Il Premier Draghi, come riportato da Today Italia, ha dichiarato nell'informativa alle Camere: "Le forze italiane che prevediamo essere impiegate dalla Nato sono costituite da unità già schierate in zona di operazioni. Circa 240 uomini attualmente schierati in Lettonia, insieme a forze navali, e a velivoli in Romania; e da altre che saranno attivate su richiesta del Comando Alleato. Per queste, siamo pronti a contribuire con circa 1400 uomini e donne dell'Esercito, della Marina e dell'Aeronautica, e con ulteriori 2000 militari disponibili. Le forze saranno impiegate nell'area di responsabilità della Nato e non c'è nessuna autorizzazione implicita dell'attraversamento dei confini. L'Italia e la Nato vogliono trasmettere un messaggio di unità e solidarietà alla causa ucraina e di difesa dell'architettura di sicurezza europea".
"Il ritorno della guerra in Europa non può essere tollerato" ha affermato a chiare lettere il premier, riporta Il Sole 24 Ore, ribadendo "il pieno sostegno italiano all'integrità territoriale e alla sovranità dell'Ucraina".
Dichiarazioni concretizzate in un decreto urgente emanato per fronteggiare l'invasione dell'Ucraina e che prevede aiuti, potenziamento delle attività dell'Unità di crisi del Ministero degli Affari esteri, potenziamento del personale militare per la Nato e la semplificazione delle procedure necessarie per dare sostegno e aiuto all'Ucraina.

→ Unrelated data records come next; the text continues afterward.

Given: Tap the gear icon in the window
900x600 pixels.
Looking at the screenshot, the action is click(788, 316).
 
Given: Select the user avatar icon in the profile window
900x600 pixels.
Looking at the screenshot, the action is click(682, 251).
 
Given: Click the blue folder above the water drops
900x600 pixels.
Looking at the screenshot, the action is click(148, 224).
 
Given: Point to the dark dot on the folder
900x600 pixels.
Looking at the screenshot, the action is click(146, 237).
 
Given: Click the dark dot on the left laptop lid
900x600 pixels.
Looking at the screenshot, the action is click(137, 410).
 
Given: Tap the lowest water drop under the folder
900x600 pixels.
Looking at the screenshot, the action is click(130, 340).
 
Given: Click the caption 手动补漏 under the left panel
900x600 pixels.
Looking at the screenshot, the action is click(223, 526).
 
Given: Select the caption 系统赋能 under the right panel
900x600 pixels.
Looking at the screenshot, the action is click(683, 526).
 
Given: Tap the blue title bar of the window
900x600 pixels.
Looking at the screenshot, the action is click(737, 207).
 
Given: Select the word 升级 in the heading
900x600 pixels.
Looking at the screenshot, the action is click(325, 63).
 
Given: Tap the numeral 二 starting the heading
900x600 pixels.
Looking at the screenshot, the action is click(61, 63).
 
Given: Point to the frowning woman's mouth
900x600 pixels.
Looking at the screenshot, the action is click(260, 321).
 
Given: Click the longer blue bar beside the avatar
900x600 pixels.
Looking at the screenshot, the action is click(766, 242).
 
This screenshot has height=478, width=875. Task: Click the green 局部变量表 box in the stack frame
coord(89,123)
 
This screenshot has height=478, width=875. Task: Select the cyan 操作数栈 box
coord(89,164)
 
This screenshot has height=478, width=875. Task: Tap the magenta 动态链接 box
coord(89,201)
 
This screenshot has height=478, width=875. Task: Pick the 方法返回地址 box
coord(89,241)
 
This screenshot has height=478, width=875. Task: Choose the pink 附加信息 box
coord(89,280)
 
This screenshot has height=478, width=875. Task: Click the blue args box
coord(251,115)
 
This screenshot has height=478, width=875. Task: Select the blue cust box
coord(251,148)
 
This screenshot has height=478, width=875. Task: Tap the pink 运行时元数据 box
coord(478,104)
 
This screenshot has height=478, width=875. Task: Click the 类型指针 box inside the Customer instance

Il Corriere della Sera, sul coinvolgimento diretto dell'Italia nel conflitto, chiarisce: "Naturalmente per un eventuale coinvolgimento nelle operazioni della Nato serve un voto del Parlamento che autorizzi la missione". In ogni caso, riporta sempre il Corriere della Sera, "le basi Nato in territorio italiano — Vicenza e Sigonella — sono già pienamente operative."

L'Italia, da Costituzione, "ripudia la guerra" (art. 11 Cost.). Tuttavia, l'aspetto da tenere a mente è che l'Italia è membro della Nato e, come affermato dal ministro della difesa Guerini, alla stessa, intende fornire il "pieno supporto alle misure che verranno decise".

Ciò significa, dunque, mezzi militari, disposizione di basi e maggior coinvolgimento in alcune operazioni.

Ed è questo, in sostanza, quanto concretizzato con il decreto urgente approvato dal Consiglio dei Ministri (vedi comunicato stampa allegato), con cui si è disposta, tra l'altro, "la mobilitazione di ulteriori forze ad alta prontezza, denominate 'Very High Readiness Joint Task Force-VJTF”, fino al 30 settembre 2022, attraverso l’impiego di 1350 unità, 77 mezzi terrestri, 2 mezzi navali (a partire dal secondo semestre 2022) e 5 mezzi aerei", nonchè la "cessione alle autorità governative dell’Ucraina, a titolo gratuito, di mezzi e materiali di equipaggiamento militari non letali".

Trattandosi di decreto legge, l'ultima parola ovviamente spetta al Parlamento che dovrà procedere alla sua conversione in legge, pena la perdita di efficacia sin dall'inizio.

Intanto, ciò che è certo è l'impatto che il conflitto ha sul Bel Paese, in termini economici (con l'aumento del prezzo della benzina, del gas e in genere delle materie prime - e dunque delle bollette di luce e gas -, oltre a quello del grano), che si tradurrà, secondo gli esperti, in un punto di Pil in mancata crescita. Senza contare i milioni di profuga in fuga dall'Ucraina.